LHCspin - A polarised target for the LHC

Abstract:

The state of art in the field of particle physics is still based on a 1-Dimensional description of the hadrons internal structure and in particular of protons and neutrons. The investigation of the subatomic structure, and the field of particle physics at large, can be revolutionized by providing 3D description of the hadron structure. This detailed knowledge has the enormous potential to significantly deepen our understanding of strong interactions, and the possibility to provide a much more accurate framework for measurements of the Standard Model and Beyond observables. Three key ingredients to achieve this level of knowledge are a high-luminosity high-energy accelerator, a very performing particle detector, and a highly polarized target.
The goal of LHCspin is to develop, in the next few years innovative solutions and cutting-edge technologies to measure the 3D structure of nucleons in high-energy polarized fixed-target collisions, by exploring a unique kinematic regime and by exploiting new reaction processes.

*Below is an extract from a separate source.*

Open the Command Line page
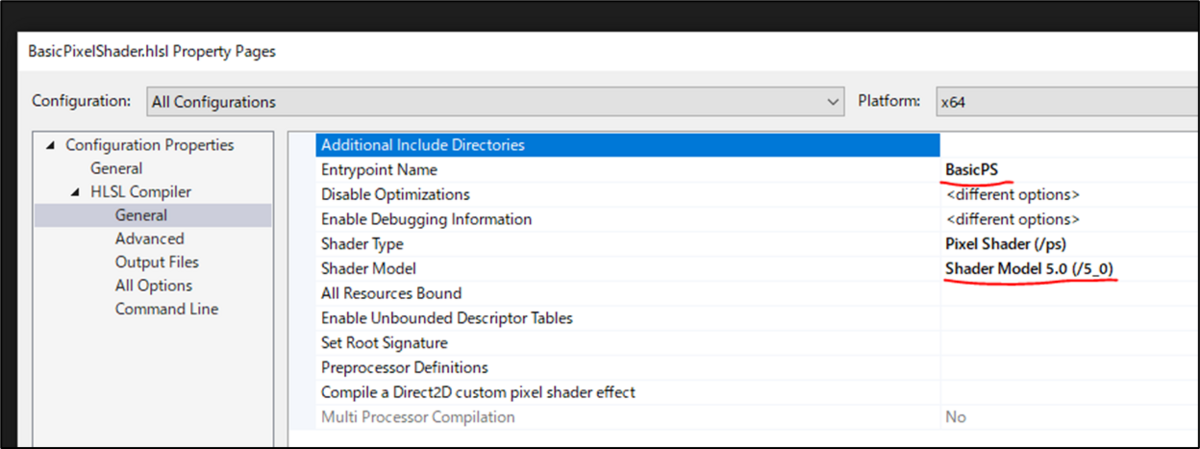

This ambitious task poses its basis on the recent installation of an unpolarized gas target in front of the LHCb spectrometer. Specifically, the unpolarized target, already itself a groundbreaking project, will allow to carefully study the dynamics of the beam-target system and clarify the potentiality of the entire system, as the basis for an outstanding and innovative physics program at the LHC. With the instrumentation of the proposed target system, LHCb will become the first experiment delivering simultaneously unpolarized beam-beam at √s=14 TeV and polarized and unpolarized beam-target collisions at √sNN~100 GeV. LHCspin could open new physics frontiers exploiting the potential of the existent most powerful collider and of one of the most advanced detectors. The importance of such a new colliding system has been highlighted in the summary of the European Strategy and by the CERN committee Physics Beyond Colliders.

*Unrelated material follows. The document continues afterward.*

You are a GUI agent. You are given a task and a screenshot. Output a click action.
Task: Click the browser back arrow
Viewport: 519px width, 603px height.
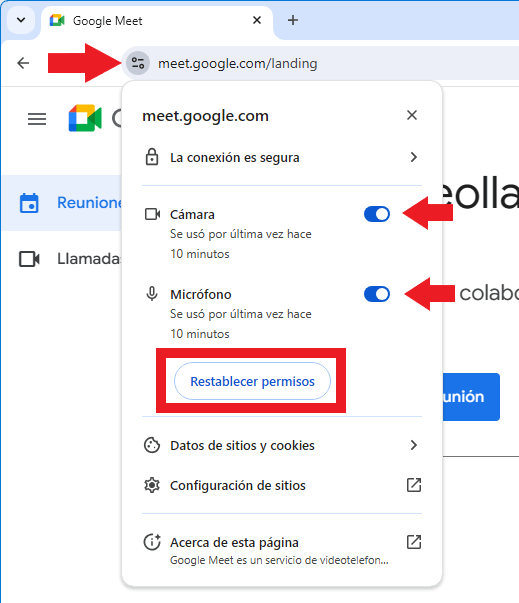[23, 63]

An experiment with these characteristics has the potential to provide a great impact on different research fields that extends well beyond the study of nucleon structure and strong force. For instance, relevant by-products are the development of the technology for the realization of an optimal internal coating of beam pipes (in our case the storage cell), detailed studies of the machine-target interactions in terms of beam aperture and impedance issues, and study of depolarization phenomena in the framework of a high energy and high luminosity collider, all fundamental aspects relevant for the R&D of future colliders.